• WHAT IS ASKED: Count the rows that contain the string "height", treating uppercase and lowercase as different, and give only that number.

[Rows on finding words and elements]

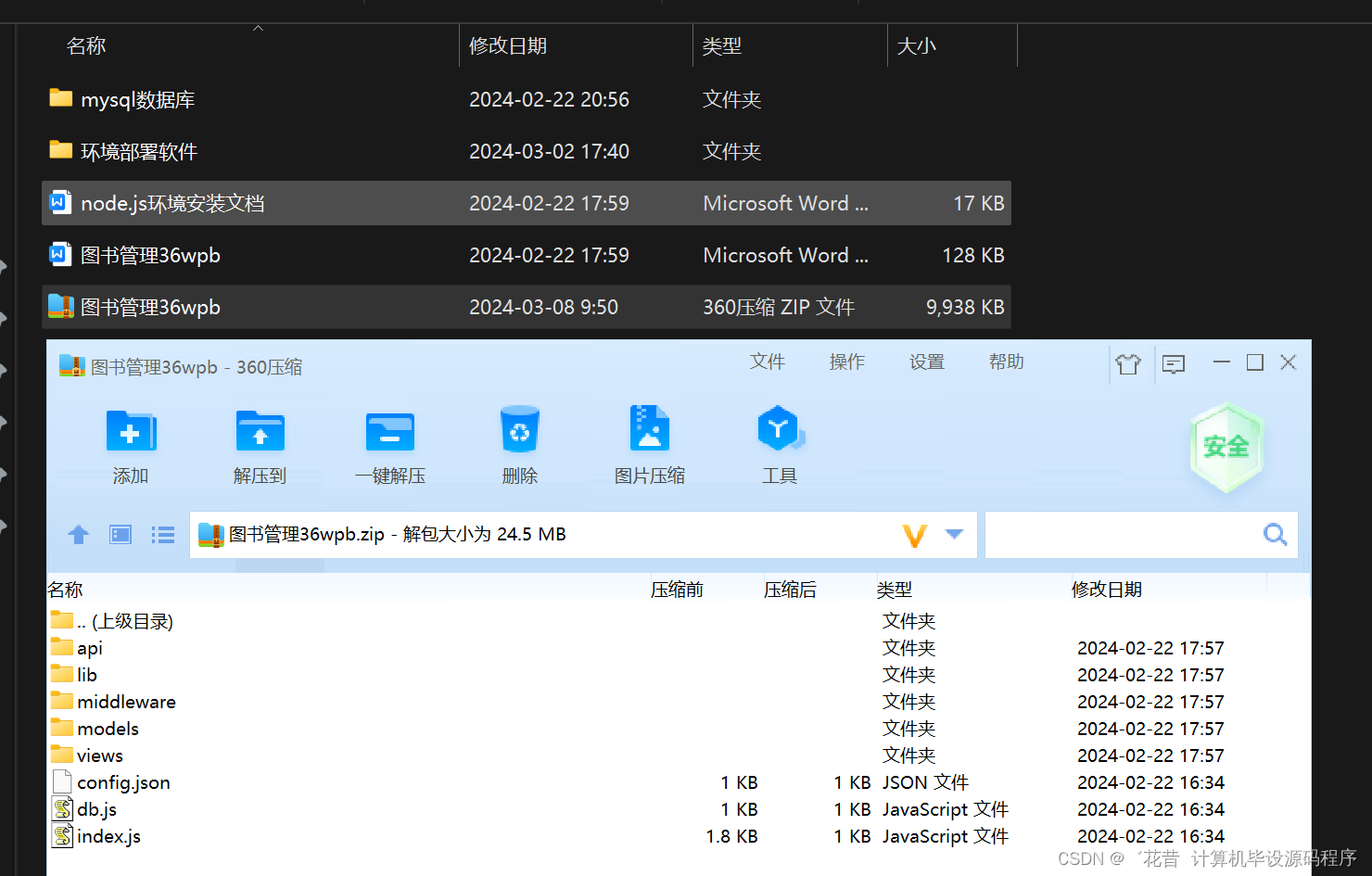Click the 删除 (Delete) toolbar icon
This screenshot has width=1372, height=876.
point(519,445)
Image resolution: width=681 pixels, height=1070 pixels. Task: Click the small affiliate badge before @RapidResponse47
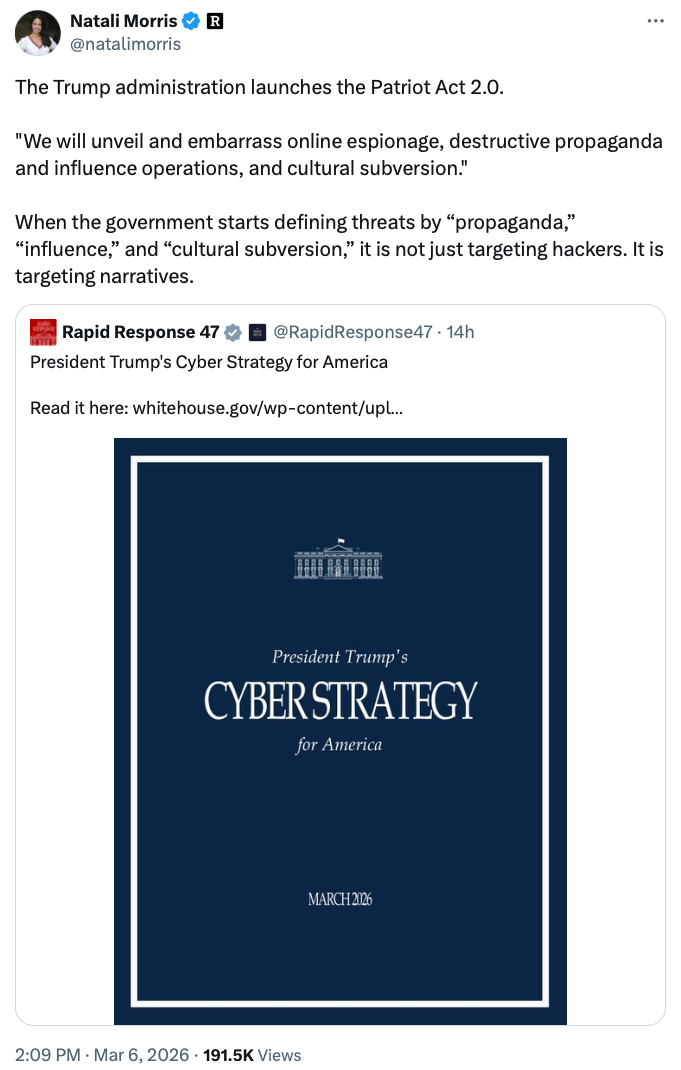pyautogui.click(x=257, y=332)
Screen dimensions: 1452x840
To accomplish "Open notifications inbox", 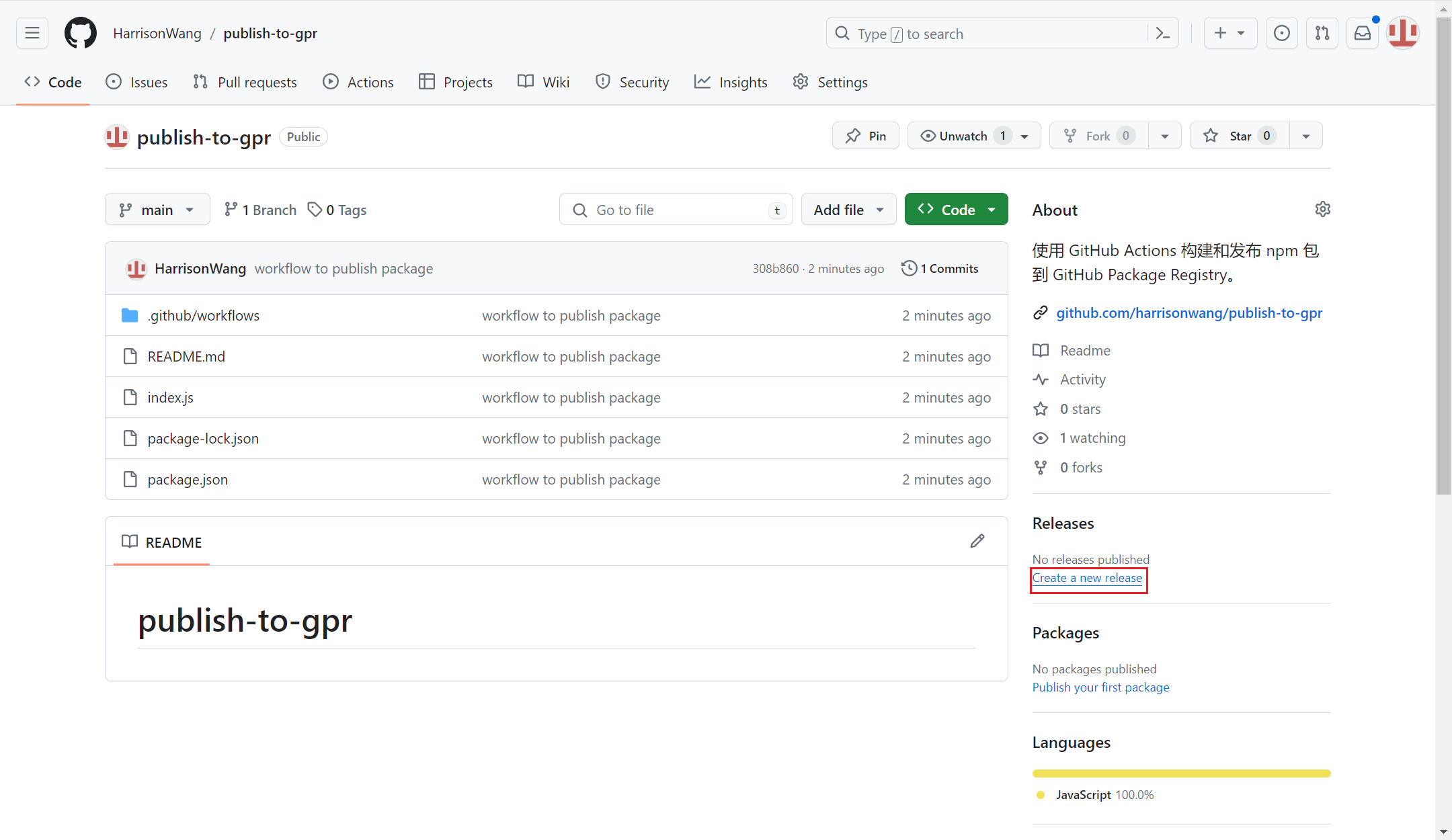I will (1362, 32).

• SOLVED PROBLEM: 2